:: What is expected ::
Copy the following lines word for word, leaving out the pictures.

┌─ Source data

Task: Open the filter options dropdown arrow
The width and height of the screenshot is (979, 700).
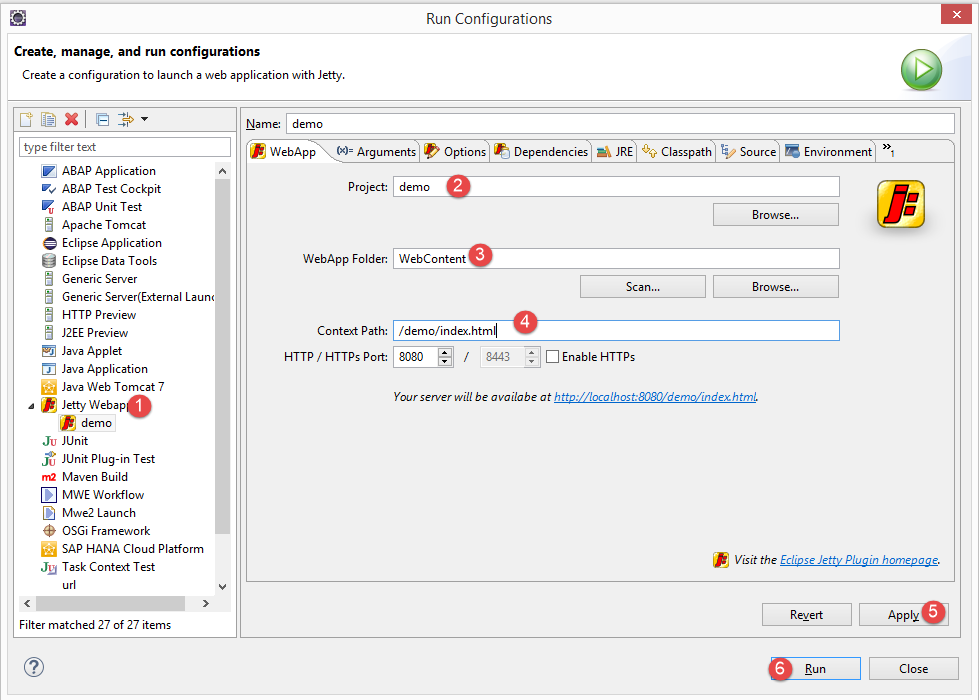Action: coord(145,120)
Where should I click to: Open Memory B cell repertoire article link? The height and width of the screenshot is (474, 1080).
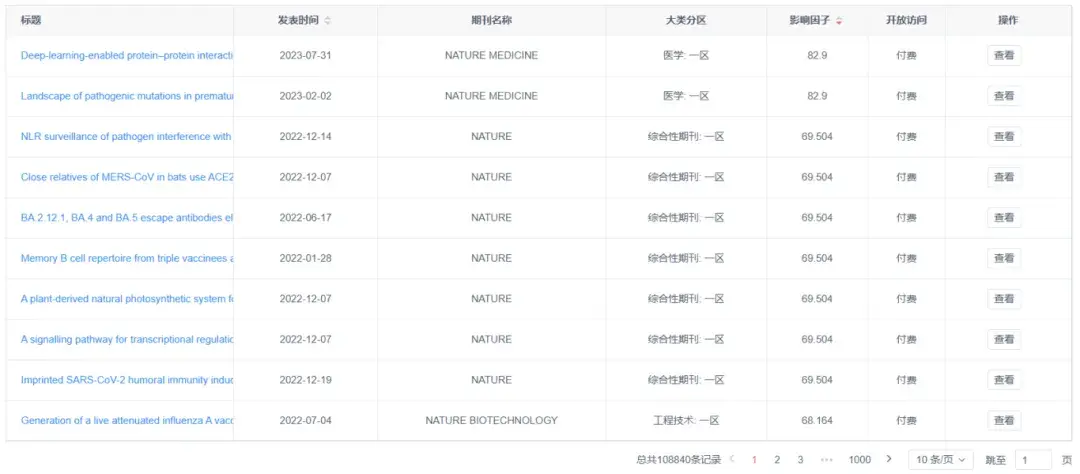coord(126,258)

└─

:: Reply ::
Task: Open the filter options dropdown arrow
The width and height of the screenshot is (979, 700).
Action: coord(145,120)
Where should I click to: Open Memory B cell repertoire article link? The height and width of the screenshot is (474, 1080).
coord(126,258)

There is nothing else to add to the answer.